Le Journal de la Peek has some excellent advice about setting up your e-mail accounts on the Peek, and how you can make it work with unsupported work e-mail accounts (my company uses Microsoft Exchange, which is not supported) and with your everyday private accounts…

What about our personal email? That’s where I correspond with family, but also it’s where mail arrives from spammers who feel my genitals are too short or too limp, or from Nigerian con artists who want our help with their multi-million dollar schemes. So we found we had to use another Google account as a filtration system, allowing only family and friends to make it into the Peek.

Basically, it’s a good idea — before your Peek even arrives — to set up a new Gmail account or other free e-mail account to serve as your “Peek account.” This way, you can have complete control over what appears in your Peek inbox, eliminating most if not all spam. Just take your existing e-mail account that you use all the time, and create rules or filters that control what gets forwarded to your new e-mail account you’ll be using as a primary Peek account.

For example, my primary private account on Gmail is, say, lulu@gmail.com. I log into lulu@gmail.com and create a bunch of filters for “safe” senders (basically a whitelist) like family and friends, or any e-mail news alert services I might like. I tell lulu@gmail.com to forward a copy of the safe mail to lulu2@gmail.com — the new “Peek account” I have set up.

It takes just a few minutes to do. And when your Peek arrives, you’ll already have this new, “clean” account all ready to go and to register with Peek.

Having read David Pogue’s glowing review in the New York Times, and following up reading other kind reviews for the Peek on other websites, I thought it just might be worth checking this thing out for $100. $20/month isn’t a super-cheap price, but quite doable for me, so I ordered a Peek from getpeek.com. (Good thing too, since apparently Targets were not putting them on the shelves right away on Monday the 15th.)

As for the inevitable question of Why would anyone want one of these… Listen: Not every person in the world can afford $30 for a monthly voice plan and another $30 or $40 for a data plan, on top of an expensive new phone — for two years of a contract. And not everyone wants to max out their credit cards just so they can have a God-Phone.

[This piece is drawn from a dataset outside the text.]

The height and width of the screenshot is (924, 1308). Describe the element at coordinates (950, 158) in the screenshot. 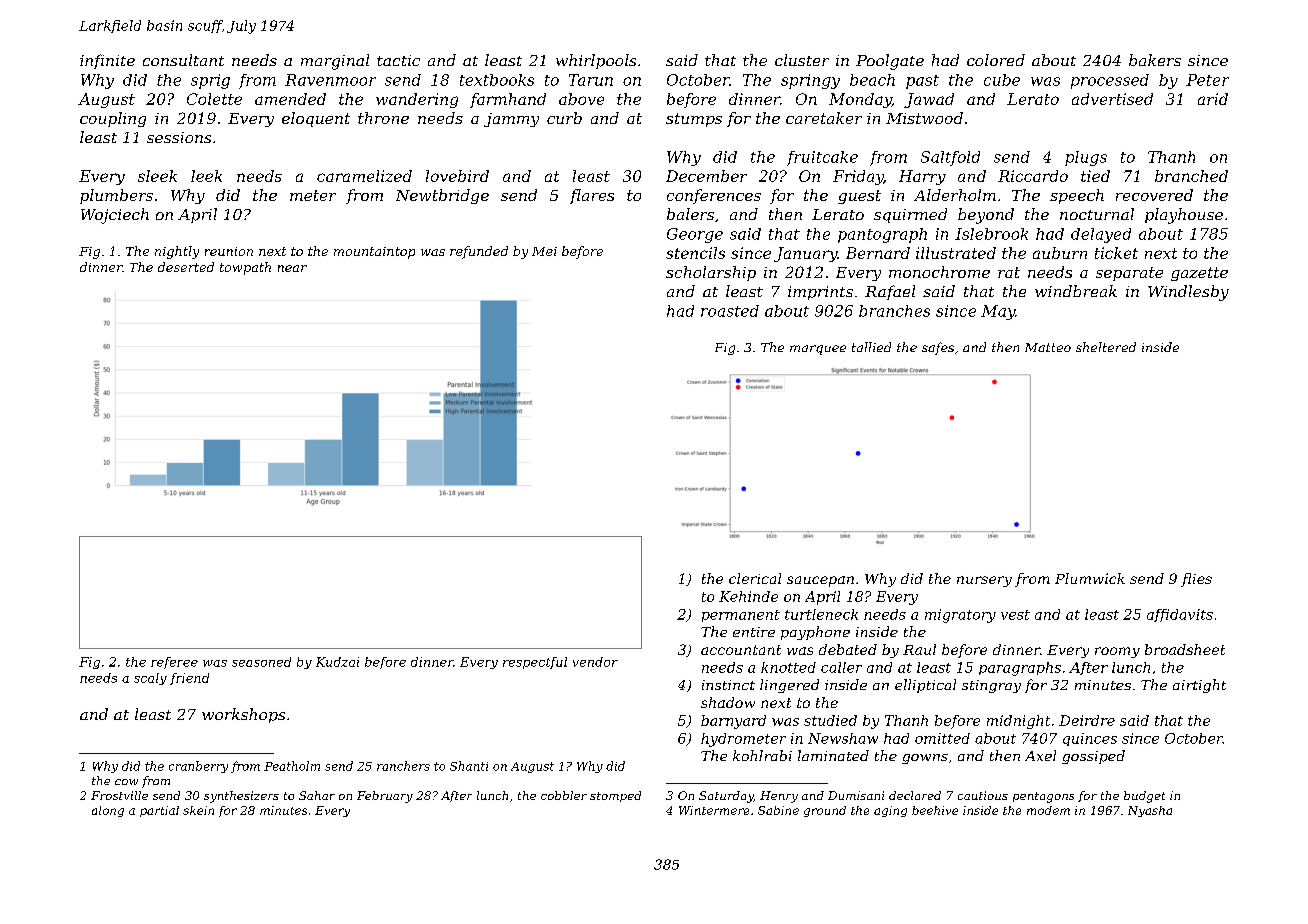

I have a cell phone. Pay as you go plan. Bare bones. Because I don’t spend every waking minute of my life yakking on my phone to friends and family (I see them in person!), I don’t give a crap about fancy ring tones, Google maps, listening to MP3s on my phone, surfing the web on an itty bitty screen, or sending 500 text messages a day to Twitter. I like my current phone, and I like my current non-monthly payments for cell service. And I hate dealing with phone companies. (In fact, I like my pay-as-you-go plan because I almost never have to deal with my phone company.)

The question is, why would someone like me want to pay $40, $50, $70 a month — locked in for two years — just to send e-mail from the road?

Basically, I need mobile e-mail for my job. But my company is too cheap to get me a Blackberry. They assume I’m going to be glued to my home computer every weekend to be available for last minute messages. So why not check out this little device that’s gotten such good reviews, and have my own fun with it in addition to filling the work gaps? Freedom!

So, if you’re wondering why a Peek, this is just one person’s story.